Je pense que l’on en aurait bien besoin maintenant...

Sur votre autre album, Red & Black Light, vous rendez hommage aux femmes contemporaines, celles qui vous ont aidées, soutenues, celles de votre famille… Qu’est-ce qui distingue justement les femmes des hommes ? Est-ce que vous avez une part de féminité ?

Oui, j’ai clairement une part de féminité, mais je ne sais pas comment la définir exactement. Peut-être que l’amour qu’ont eu les femmes de ma famille, de ma grand-mère, ma mère, mes tantes, de mes sœurs, a créé une forme de tendresse permanente. Quand je vois le rapport entre les hommes et les femmes, je sens plus d’agressivité chez les hommes que chez les femmes. Je pense que cette tendresse, ce sont plutôt les femmes qui me l’ont transmise.

IBRAHIM MAALOUF - Red & Black Light

Pensez-vous que la liberté de création est menacée actuellement ?

Je crois qu’elle ne sera jamais menacée. Je n’ai pas de religion, mais s’il devait en avoir une, ce serait celle du rêve. Je suis persuadé que rêver, créer, inventer, c’est quelque chose qui ne disparaîtra jamais.

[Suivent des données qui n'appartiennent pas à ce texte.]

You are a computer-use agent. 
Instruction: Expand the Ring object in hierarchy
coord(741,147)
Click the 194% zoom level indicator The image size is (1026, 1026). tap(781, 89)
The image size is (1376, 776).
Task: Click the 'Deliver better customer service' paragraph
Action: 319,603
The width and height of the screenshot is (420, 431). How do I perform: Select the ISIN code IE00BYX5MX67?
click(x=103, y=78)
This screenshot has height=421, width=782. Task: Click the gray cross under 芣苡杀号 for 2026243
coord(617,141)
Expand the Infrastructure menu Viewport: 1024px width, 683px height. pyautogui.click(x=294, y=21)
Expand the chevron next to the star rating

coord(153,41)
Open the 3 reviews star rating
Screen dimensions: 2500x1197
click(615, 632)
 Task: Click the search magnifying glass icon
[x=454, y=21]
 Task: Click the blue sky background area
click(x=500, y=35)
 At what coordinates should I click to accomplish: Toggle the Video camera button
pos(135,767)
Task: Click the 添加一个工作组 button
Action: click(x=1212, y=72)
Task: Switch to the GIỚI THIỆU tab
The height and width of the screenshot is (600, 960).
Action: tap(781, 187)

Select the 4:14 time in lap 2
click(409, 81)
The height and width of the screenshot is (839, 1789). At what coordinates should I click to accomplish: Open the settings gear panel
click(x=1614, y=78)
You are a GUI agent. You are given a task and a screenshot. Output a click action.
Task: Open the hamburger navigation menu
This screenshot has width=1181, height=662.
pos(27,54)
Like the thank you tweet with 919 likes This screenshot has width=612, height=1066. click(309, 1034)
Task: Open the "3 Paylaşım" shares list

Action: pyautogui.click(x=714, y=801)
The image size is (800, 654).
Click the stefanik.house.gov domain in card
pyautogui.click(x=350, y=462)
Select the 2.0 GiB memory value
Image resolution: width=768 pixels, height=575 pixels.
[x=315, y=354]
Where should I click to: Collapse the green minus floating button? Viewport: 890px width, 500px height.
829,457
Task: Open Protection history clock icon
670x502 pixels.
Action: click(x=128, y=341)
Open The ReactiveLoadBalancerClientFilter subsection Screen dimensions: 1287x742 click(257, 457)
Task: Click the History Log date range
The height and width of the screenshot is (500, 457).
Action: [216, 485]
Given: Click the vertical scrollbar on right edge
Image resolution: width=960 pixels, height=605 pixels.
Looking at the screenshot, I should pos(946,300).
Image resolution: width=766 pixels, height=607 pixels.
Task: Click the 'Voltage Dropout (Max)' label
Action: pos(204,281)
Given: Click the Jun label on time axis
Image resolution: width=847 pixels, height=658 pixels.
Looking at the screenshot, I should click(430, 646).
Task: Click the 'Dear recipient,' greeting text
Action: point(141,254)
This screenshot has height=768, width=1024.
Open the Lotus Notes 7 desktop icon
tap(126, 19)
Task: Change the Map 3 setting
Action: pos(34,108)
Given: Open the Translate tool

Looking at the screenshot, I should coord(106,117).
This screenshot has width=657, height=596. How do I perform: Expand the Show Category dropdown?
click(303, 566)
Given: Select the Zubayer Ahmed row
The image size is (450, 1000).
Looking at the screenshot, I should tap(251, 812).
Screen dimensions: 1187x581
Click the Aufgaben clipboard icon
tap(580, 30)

Si les êtres ne savent plus rêver, plus rien n’existe, et comme il faut bien que les choses existent, on ne pourra pas nous enlever ça.

Et qu’elle est pour vous la chose la plus importante ?

La sincérité. J’essaye d’être sincère, ce qui ne veut pas dire qu’on ne puisse pas mentir. La sincérité, c’est de faire au mieux pour que tous les gens qui sont autour de nous soient heureux.